Un mystère entourera à jamais les circonstances exactes de l’accident qui a coûté la vie à Ayrton Senna le 1er mai 1994 à Imola, dans le septième tour du Grand Prix de Saint-Marin. Après dix ans d’enquête et de procédures, la justice italienne a conclu à une rupture de la colonne de direction de sa Williams. Le Brésilien aurait sans doute survécu s’il n’avait eu l’extrême malchance de taper le mur extérieur de la courbe de Tamburello suivant un angle très défavorable, à 210km/h. Car c’est un triangle de suspension brisé de sa FW16 qui a agi comme une lame de couteau pour lui transpercer le visage au niveau de l’arcade sourcilière droite.

Frank Williams, Patrick Head et Adrian Newey, en qualité respectivement de propriétaire de l’écurie, directeur technique et chef designer, ont été mis en cause par la justice transalpine avant d’être innocentés. Plusieurs thèses ont circulé à propos de la trajectoire inexpliquée qui mena le triple champion du monde à son funeste destin : talonnage du bolide devenu incontrôlable, problème de pression sur un pneu, erreur du pilote, etc… Deux ans après le drame, en mai 1996, Patrick Head s’était confié en exclusivité au mensuel Sport Auto.

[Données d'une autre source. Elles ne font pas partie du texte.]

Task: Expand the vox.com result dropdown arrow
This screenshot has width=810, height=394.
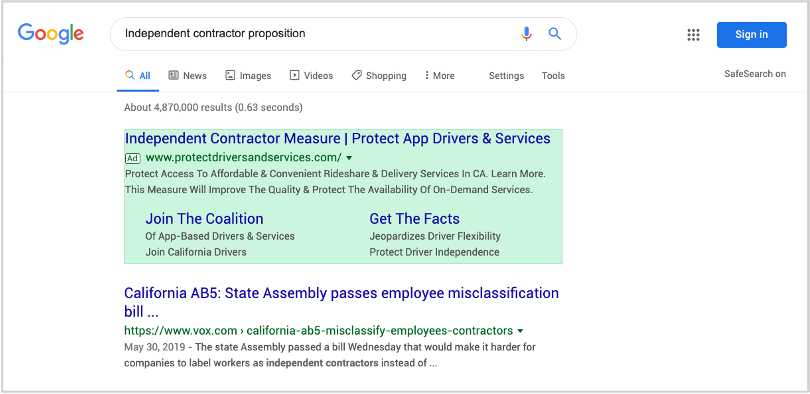Action: click(x=520, y=330)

« La seule pièce qui fait douter reste la colonne de direction. Et je l’aie vue pendant une minute, cela trois semaines après l’accident », expliquait l’ingénieur britannique. « La voiture était dans un dépôt à ciel ouvert et la colonne de direction que j’ai observée était toute rouillée, car exposée aux intempéries et à l’humidité. Je ne dis pas qu’il était impossible au magistrat instructeur de l’inspecter, parce que, au moyen de procédés chimiques, on peut enlever la rouille. » « Je ne pense pas pouvoir nier qu’il ait pu y avoir quelques criques de fatigues (début de cassure détectable en statique) », poursuivait-il. « Les personnes qui construisent le matériel destiné à ces analyses le savent bien… Les gens seront horrifiés d’apprendre cela, mais dans n’importe quel jumbo-jet qui vole, il y a des criques. Toute la question est de savoir quelle est leur importance, comment elles peuvent s’étendre. Mais par nature, une crique suit un processus progressif : la question est de savoir à quel moment elle présente un risque. » Photographe pour l’AFP, Christophe Simon se souvient lui d’un « week-end marqué par un nombre incroyable d’incidents étranges et d’accidents graves ». La colonne inspectée en détails avant d’être remontée pour Imola Allongé dans sa machine, Ayrton Senna trouvait le volant trop proche. Il avait demandé qu’on lui dégage de la place, et la colonne de direction avait été modifiée. Il n’en fallait pas plus pour faire naître une rumeur. « Je ne sais pas d’où est venue la rumeur, mais la modification qui a été effectuée sur la colonne de direction a été opérée dix jours avant le premier grand prix de la saison », rappelait Patrick Head, dans Sport Auto. « Elle a ensuite été démontée puis remontée après le Grand Prix du Pacifique après que la voiture soit sortie de la piste et ait été touchée par Larini. A cause de cet impact, elle fut soumise à une inspection très rigoureuse, pour voir s’il n’y avait pas de criques. Et il n’y en avait pas. Nous avons également vérifié qu’elle ne soit pas tordue. Et elle ne l’était pas. » Jugée bonne pour le service, la colonne de direction a donc été remontée sur la FW16 pour le Grand Prix de Saint-Marin.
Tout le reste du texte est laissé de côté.